March 29, 2018
Roth IRA/401(k)s and the New Tax Law
With the passing of the new tax law in 2017 many investors will experience lower tax rates potentially affecting retirement saving strategies. Getting out your crystal ball, if you believe that when your client starts to draw down on the retirement account taxes will be lower then choose the traditional deferral approach. If you think rates will be greater choose the Roth. If you are not sure well, you can always hedge your bets and go 50/50.
As in the past, if investment returns are achieved mostly through long-term capital gain returns then the after-tax savings approach might be more advantageous than pre-tax savings which is subject to potentially higher tax rates.
Recharacterization of the Roth – with the new tax bill, the ability to convert a traditional 401(k) or IRA into its parallel Roth version is still available allowing the investor to avoid the anticipated higher tax rates in the future.
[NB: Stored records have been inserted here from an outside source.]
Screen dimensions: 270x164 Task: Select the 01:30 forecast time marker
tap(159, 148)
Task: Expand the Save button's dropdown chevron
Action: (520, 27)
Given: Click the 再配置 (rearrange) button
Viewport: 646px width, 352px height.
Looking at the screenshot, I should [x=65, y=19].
However, the ability to undo a conversion is no longer permitted.
Backdoor Roth – Regardless of income level an investor can convert pre-tax money in either a pre-tax 401(k)/IRA account to a Roth 401(k)/IRA account. In 401(k) Plans this is called an In-service Roth Conversion and this feature must be written into the document. The participant would pay the applicable taxes on the money converted, usually outside the plan and the account would grow tax-free. This approach has been available for several years.
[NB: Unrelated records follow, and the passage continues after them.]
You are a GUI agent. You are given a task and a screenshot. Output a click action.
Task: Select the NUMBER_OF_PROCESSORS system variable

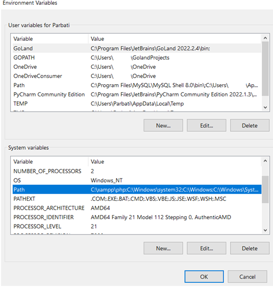[137, 171]
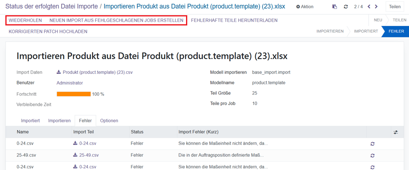Click the orange Fortschritt progress bar
This screenshot has width=409, height=170.
74,94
However, many of our solo clients who utilize a combination of 401(k)/Profit Sharing and Defined Benefit Plans take advantage of the ability to put after-tax money into their 401(k)/Profit Sharing Plan. After-tax money is different than Roth money since it is technically considered an employer contribution and the investment gain, when distributed, is subject to ordinary taxes. So why use it? See the example below:
Jody James (age 50) is a solo practitioner. She makes $500K and is maxing out her retirement program. She defers $24.5K into her 401(k) Plan, $16.5K as the maximum profit sharing contribution allowed, and $194K into the defined benefit plan. For a total of $235K pre-tax contributions. In addition, she can contribute up to $20K in after-tax monies into the 401(k)/profit sharing plan. She can then “backdoor” this $20K contribution and convert it to a Roth IRA where it will grow tax-free. Jody has just saved $75K ($235K x 32% tax rate) in taxes plus has $20K growing tax free in a Roth IRA.